Aussi intelligents que les hommes. Un objectif ambitieux et a priori
irréaliste. En effet, un ordinateur ne fait normalement que
retranscrire l’intelligence humaine et c’est probablement mieux
ainsi.
Pourtant,
l’être humain, si orgueilleux en temps ordinaire, est prêt,
pour l’occasion, à partager son
« leadership » en matière d’intelligence.

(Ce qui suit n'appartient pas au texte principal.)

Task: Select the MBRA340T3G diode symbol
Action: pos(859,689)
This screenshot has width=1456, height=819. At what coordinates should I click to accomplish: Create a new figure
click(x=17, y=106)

Et, pour cela, les chercheurs en informatique ne lésinent pas sur les
moyens. Ils ont créé une nouvelle branche : la
programmation génétique.
Le professeur
Cyril Fonlupt la définit de la façon
suivante : elle permet de créer automatiquement un programme pour
résoudre un problème donné. La programmation
génétique répondait ainsi à un vœu
pieux émis, pour la première fois, par Alain Turing, à
la fin des années 1940. Or, on ne saurait y parvenir sans introduire
de l’intelligence dans les systèmes informatiques.
En outre, elle
s’inspire, elle aussi, du paradigme de l’évolution
darwinienne, le but ultime étant de faire émerger des
« populations de programmes » ayant survécu au
processus de sélection naturelle. Enfin, un autre objectif est celui
de limiter
les coûts.
Le père
fondateur de cette branche est l’informaticien, John R. Koza.
Un premier
bilan a été effectué en 2004 et il apparaîtrait
que cette méthode a produit des résultats, notamment dans les
domaines suivants :
-
calcul
quantique,
-
CAO
électronique,
-
Résolution
de jeux, tris, recherches…
Il semblerait
que la programmation génétique ait produit des résultats
aussi élaborés que ceux du cerveau humain, notamment
lorsqu’il s’agit d’élaborer des algorithmes
mathématiques. De nombreuses inventions
ont déjà été brevetées en la
matière.
Ainsi, le
rêve de certains informaticiens de voir apparaître des
ordinateurs intelligents est en passe de se réaliser. La
récente et écrasante victoire de l’ordinateur
d’IBM, Watson,
au jeu américain, Jeopardy, en est
l’exemple le plus révélateur, d’autant plus
qu’en l’espèce, il s’agit d’épreuves
requérant justement de l’intelligence.
Ce type
d’événements est, à la fois, extraordinaire mais
également inquiétant. Comme le rappelle la personnalité
politique française, René Trégouët,
il est à espérer vivement que cette intelligence artificielle
n’échappe pas un jour au contrôle de l’homme.